Exercise details: Please find every line in the entries below that contains the string "height", and copy it.

Extracted entries:
:::::
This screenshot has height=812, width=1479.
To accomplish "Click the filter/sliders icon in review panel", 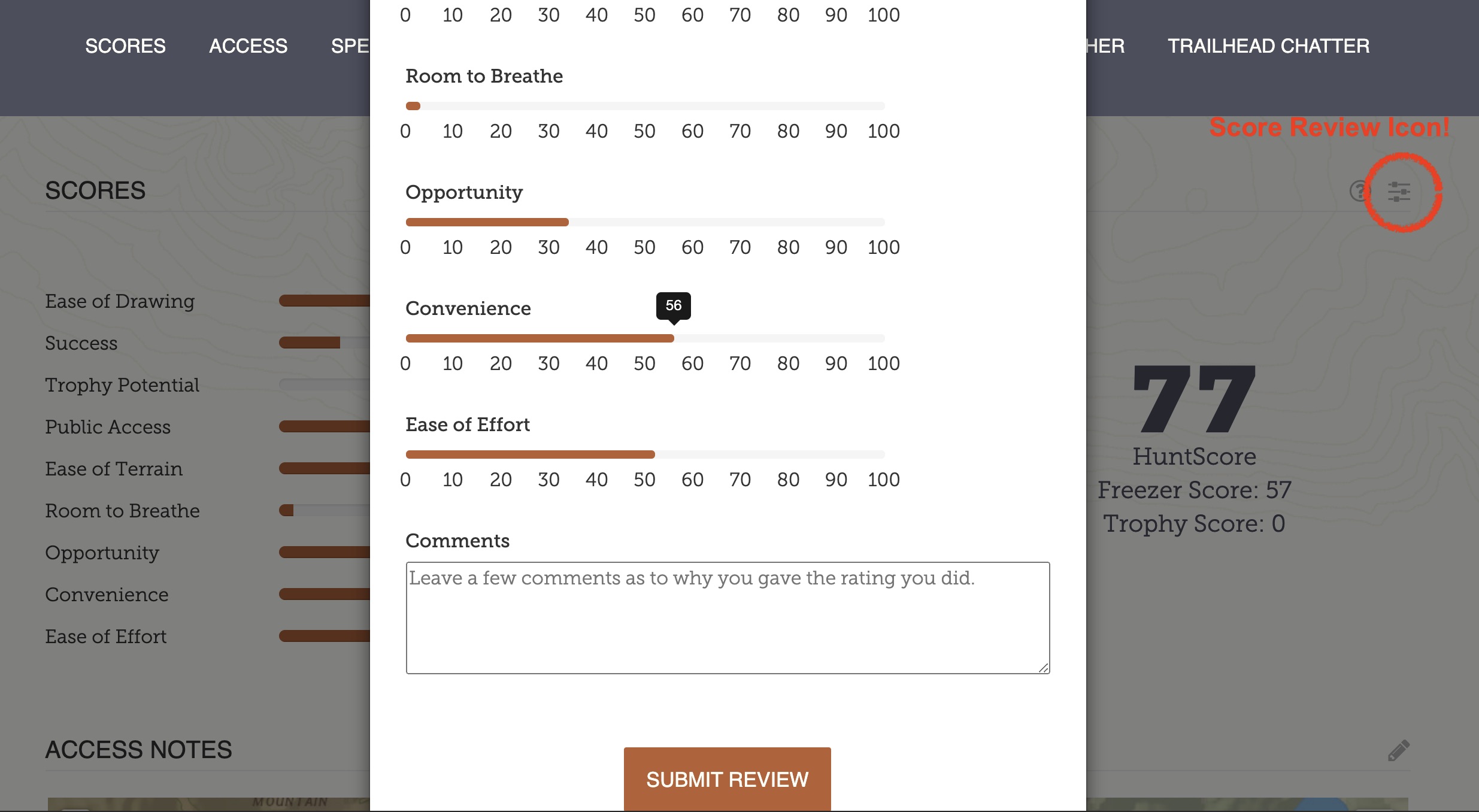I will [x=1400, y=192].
:::::
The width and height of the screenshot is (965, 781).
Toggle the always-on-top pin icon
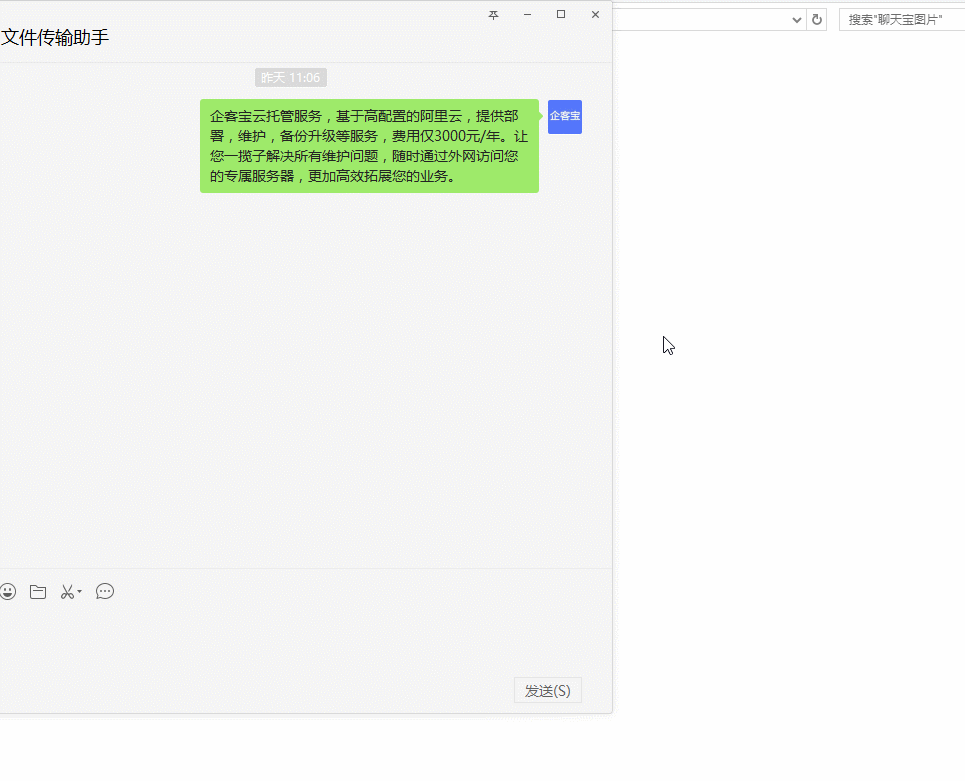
:::::
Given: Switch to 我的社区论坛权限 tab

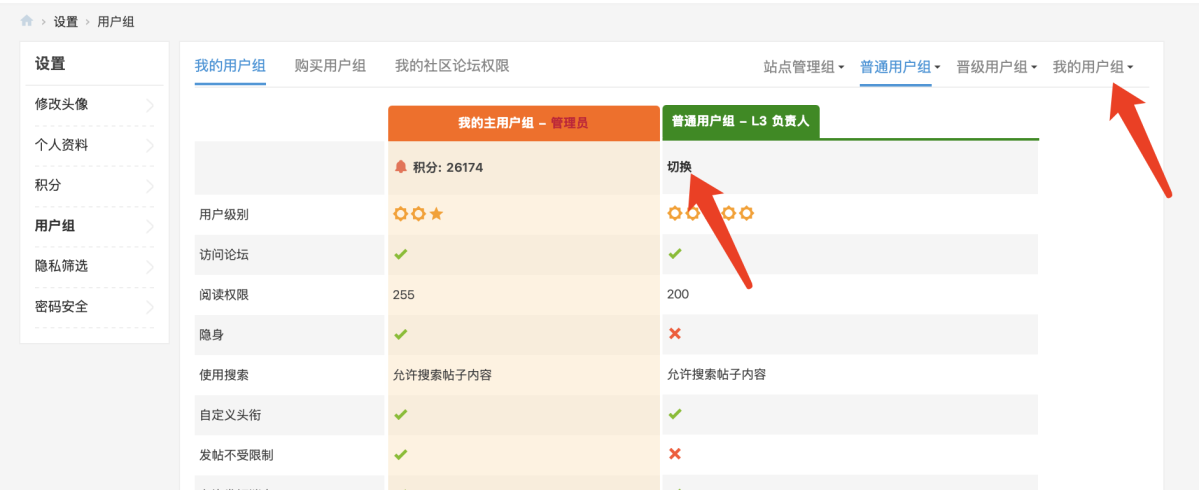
:::::
Result:
This screenshot has height=812, width=1479.
The width and height of the screenshot is (965, 781).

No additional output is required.